In June 2014, over 120 MPs wrote to the Home Secretary Theresa May, asking her to set up an investigation into the growing number of historic child abuse allegations in the United Kingdom. The following month, May announced that an Independent Panel Inquiry would be held which would “consider the extent to which State and non-State institutions have failed in their duty of care to protect children from sexual abuse and exploitation; to consider the extent to which those failings have since been addressed; to identify further action needed to address any failings identified; and to publish a report with recommendations.”

The inquiry itself is a form of public inquiry, and under the current guidelines issued by the government, will cover England and Wales (though not Northern Ireland), and will consider matters from 1970 onwards, though there is remit to change this time line if evidence is produced during the inquiry that would suggest a rethink of the time frame.
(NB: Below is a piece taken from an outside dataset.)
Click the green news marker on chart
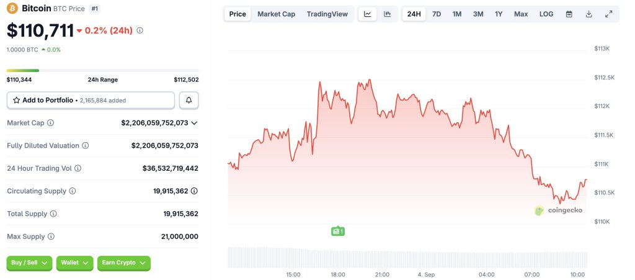The width and height of the screenshot is (635, 280). tap(337, 231)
The inquiry’s age limit for child abuse victims is 18, though the inquiry will look at those over that age if the abuse started when they were minors. Allegations of child abuse uncovered during the inquiry will be passed on to the police, though Section 2 of the Inquiries Act 2005 prohibits the inquiry from determining civil or criminal liability. Nevertheless, the panel members are given some breathing space in the Act, which allows them to carry out their functions uninhibited by any likelihood of liability being inferred from determination of fact or recommendations that they may make.
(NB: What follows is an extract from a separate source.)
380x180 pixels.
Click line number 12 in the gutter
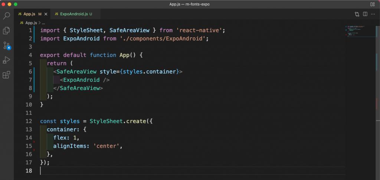[x=29, y=121]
When choosing a panel member, Section 8 of the Inquiries Act tells us that the Minister responsible for selecting him or her will have to have regard to that potential panel member’s expertise, and where more than one panel member is being considered (notwithstanding the inclusion of the Chairman), a balance on that panel must be sought – so that the panel is well rounded and covers the necessary areas of expertise for the context of the inquiry.

The Chairman too, is subject to regulation and it is this regulation that has caused considerable difficulty for the inquiry. Under Section 9 of the Inquiries Act 2005, we see the Requirement of Impartiality clause. This section reads:

(1) The Minister must not appoint a person as a member of the inquiry panel if it appears to the Minister that the person has—

(a) a direct interest in the matters to which the inquiry relates, or

(b) a close association with an interested party,
unless, despite the person's interest or association, his appointment could not reasonably be regarded as affecting the impartiality of the inquiry panel.

(2) Before a person is appointed as a member of an inquiry panel he must notify the Minister of any matters that, having regard to subsection (1), could affect his eligibility for appointment.

(3) If at any time (whether before the setting-up date or during the course of the inquiry) a member of the inquiry panel becomes aware that he has an interest or association falling within paragraph (a) or (b) of subsection (1), he must notify the Minister.

(4) A member of the inquiry panel must not, during the course of the inquiry, undertake any activity that could reasonably be regarded as affecting his suitability to serve as such.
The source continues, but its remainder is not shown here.